## Work instruction
Take the entries below and return them unchanged.

Stored data:
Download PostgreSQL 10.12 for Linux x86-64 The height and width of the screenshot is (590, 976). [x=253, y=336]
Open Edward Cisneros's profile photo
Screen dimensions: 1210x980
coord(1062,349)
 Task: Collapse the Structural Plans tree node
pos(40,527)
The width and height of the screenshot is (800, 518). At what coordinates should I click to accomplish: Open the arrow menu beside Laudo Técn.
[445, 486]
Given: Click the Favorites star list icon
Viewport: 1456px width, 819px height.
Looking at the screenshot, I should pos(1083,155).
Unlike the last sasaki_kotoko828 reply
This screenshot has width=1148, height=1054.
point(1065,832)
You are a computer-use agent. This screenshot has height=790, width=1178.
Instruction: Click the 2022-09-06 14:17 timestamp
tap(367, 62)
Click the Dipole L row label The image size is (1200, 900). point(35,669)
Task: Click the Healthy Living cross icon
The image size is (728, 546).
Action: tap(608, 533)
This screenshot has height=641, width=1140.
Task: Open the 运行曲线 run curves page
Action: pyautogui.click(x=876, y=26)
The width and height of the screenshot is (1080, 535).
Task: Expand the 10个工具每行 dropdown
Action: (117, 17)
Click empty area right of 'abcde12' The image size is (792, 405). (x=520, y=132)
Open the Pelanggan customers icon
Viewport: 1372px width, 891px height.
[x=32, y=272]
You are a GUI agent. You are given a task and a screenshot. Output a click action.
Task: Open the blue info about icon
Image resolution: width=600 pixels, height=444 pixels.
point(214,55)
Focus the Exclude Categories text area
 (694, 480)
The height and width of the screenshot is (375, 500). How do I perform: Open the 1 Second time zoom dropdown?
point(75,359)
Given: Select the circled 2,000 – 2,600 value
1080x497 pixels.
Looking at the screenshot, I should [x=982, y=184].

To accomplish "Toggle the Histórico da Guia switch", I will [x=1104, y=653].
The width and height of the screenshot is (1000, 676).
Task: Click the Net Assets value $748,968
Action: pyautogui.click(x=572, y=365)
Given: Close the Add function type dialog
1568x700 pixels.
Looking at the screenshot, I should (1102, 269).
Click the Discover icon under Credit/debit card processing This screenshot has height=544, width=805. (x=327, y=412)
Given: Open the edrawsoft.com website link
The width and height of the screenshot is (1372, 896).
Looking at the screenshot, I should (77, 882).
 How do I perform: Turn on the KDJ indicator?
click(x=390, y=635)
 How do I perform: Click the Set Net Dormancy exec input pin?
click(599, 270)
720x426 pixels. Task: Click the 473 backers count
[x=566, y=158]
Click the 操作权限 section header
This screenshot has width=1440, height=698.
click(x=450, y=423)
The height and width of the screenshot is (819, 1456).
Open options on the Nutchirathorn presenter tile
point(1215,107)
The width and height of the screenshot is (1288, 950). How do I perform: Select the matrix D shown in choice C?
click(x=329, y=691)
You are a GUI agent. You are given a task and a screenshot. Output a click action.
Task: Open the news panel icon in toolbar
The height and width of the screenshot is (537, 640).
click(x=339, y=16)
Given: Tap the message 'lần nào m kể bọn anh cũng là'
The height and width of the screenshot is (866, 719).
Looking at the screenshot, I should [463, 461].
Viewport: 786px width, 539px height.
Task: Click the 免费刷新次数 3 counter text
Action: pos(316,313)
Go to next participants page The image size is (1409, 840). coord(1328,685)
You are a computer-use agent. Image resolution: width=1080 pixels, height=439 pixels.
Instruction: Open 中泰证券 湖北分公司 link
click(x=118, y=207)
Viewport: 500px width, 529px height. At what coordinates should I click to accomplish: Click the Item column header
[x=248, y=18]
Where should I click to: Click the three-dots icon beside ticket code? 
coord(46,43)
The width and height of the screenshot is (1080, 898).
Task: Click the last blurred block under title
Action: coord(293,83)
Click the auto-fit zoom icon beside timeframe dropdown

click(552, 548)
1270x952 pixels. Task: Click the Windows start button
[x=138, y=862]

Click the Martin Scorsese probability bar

## Exercise result
Download PostgreSQL 10.12 for Linux x86-64 The height and width of the screenshot is (590, 976). [x=253, y=336]
Open Edward Cisneros's profile photo
Screen dimensions: 1210x980
coord(1062,349)
 Task: Collapse the Structural Plans tree node
pos(40,527)
The width and height of the screenshot is (800, 518). At what coordinates should I click to accomplish: Open the arrow menu beside Laudo Técn.
[445, 486]
Given: Click the Favorites star list icon
Viewport: 1456px width, 819px height.
Looking at the screenshot, I should pos(1083,155).
Unlike the last sasaki_kotoko828 reply
This screenshot has width=1148, height=1054.
point(1065,832)
You are a computer-use agent. This screenshot has height=790, width=1178.
Instruction: Click the 2022-09-06 14:17 timestamp
tap(367, 62)
Click the Dipole L row label The image size is (1200, 900). point(35,669)
Task: Click the Healthy Living cross icon
The image size is (728, 546).
Action: tap(608, 533)
This screenshot has height=641, width=1140.
Task: Open the 运行曲线 run curves page
Action: pyautogui.click(x=876, y=26)
The width and height of the screenshot is (1080, 535).
Task: Expand the 10个工具每行 dropdown
Action: (117, 17)
Click empty area right of 'abcde12' The image size is (792, 405). (x=520, y=132)
Open the Pelanggan customers icon
Viewport: 1372px width, 891px height.
[x=32, y=272]
You are a GUI agent. You are given a task and a screenshot. Output a click action.
Task: Open the blue info about icon
Image resolution: width=600 pixels, height=444 pixels.
point(214,55)
Focus the Exclude Categories text area
 (694, 480)
The height and width of the screenshot is (375, 500). How do I perform: Open the 1 Second time zoom dropdown?
point(75,359)
Given: Select the circled 2,000 – 2,600 value
1080x497 pixels.
Looking at the screenshot, I should [x=982, y=184].

To accomplish "Toggle the Histórico da Guia switch", I will [x=1104, y=653].
The width and height of the screenshot is (1000, 676).
Task: Click the Net Assets value $748,968
Action: pyautogui.click(x=572, y=365)
Given: Close the Add function type dialog
1568x700 pixels.
Looking at the screenshot, I should (1102, 269).
Click the Discover icon under Credit/debit card processing This screenshot has height=544, width=805. (x=327, y=412)
Given: Open the edrawsoft.com website link
The width and height of the screenshot is (1372, 896).
Looking at the screenshot, I should (77, 882).
 How do I perform: Turn on the KDJ indicator?
click(x=390, y=635)
 How do I perform: Click the Set Net Dormancy exec input pin?
click(599, 270)
720x426 pixels. Task: Click the 473 backers count
[x=566, y=158]
Click the 操作权限 section header
This screenshot has width=1440, height=698.
click(x=450, y=423)
The height and width of the screenshot is (819, 1456).
Open options on the Nutchirathorn presenter tile
point(1215,107)
The width and height of the screenshot is (1288, 950). How do I perform: Select the matrix D shown in choice C?
click(x=329, y=691)
You are a GUI agent. You are given a task and a screenshot. Output a click action.
Task: Open the news panel icon in toolbar
The height and width of the screenshot is (537, 640).
click(x=339, y=16)
Given: Tap the message 'lần nào m kể bọn anh cũng là'
The height and width of the screenshot is (866, 719).
Looking at the screenshot, I should [463, 461].
Viewport: 786px width, 539px height.
Task: Click the 免费刷新次数 3 counter text
Action: pos(316,313)
Go to next participants page The image size is (1409, 840). coord(1328,685)
You are a computer-use agent. Image resolution: width=1080 pixels, height=439 pixels.
Instruction: Open 中泰证券 湖北分公司 link
click(x=118, y=207)
Viewport: 500px width, 529px height. At what coordinates should I click to accomplish: Click the Item column header
[x=248, y=18]
Where should I click to: Click the three-dots icon beside ticket code? 
coord(46,43)
The width and height of the screenshot is (1080, 898).
Task: Click the last blurred block under title
Action: coord(293,83)
Click the auto-fit zoom icon beside timeframe dropdown

click(552, 548)
1270x952 pixels. Task: Click the Windows start button
[x=138, y=862]

Click the Martin Scorsese probability bar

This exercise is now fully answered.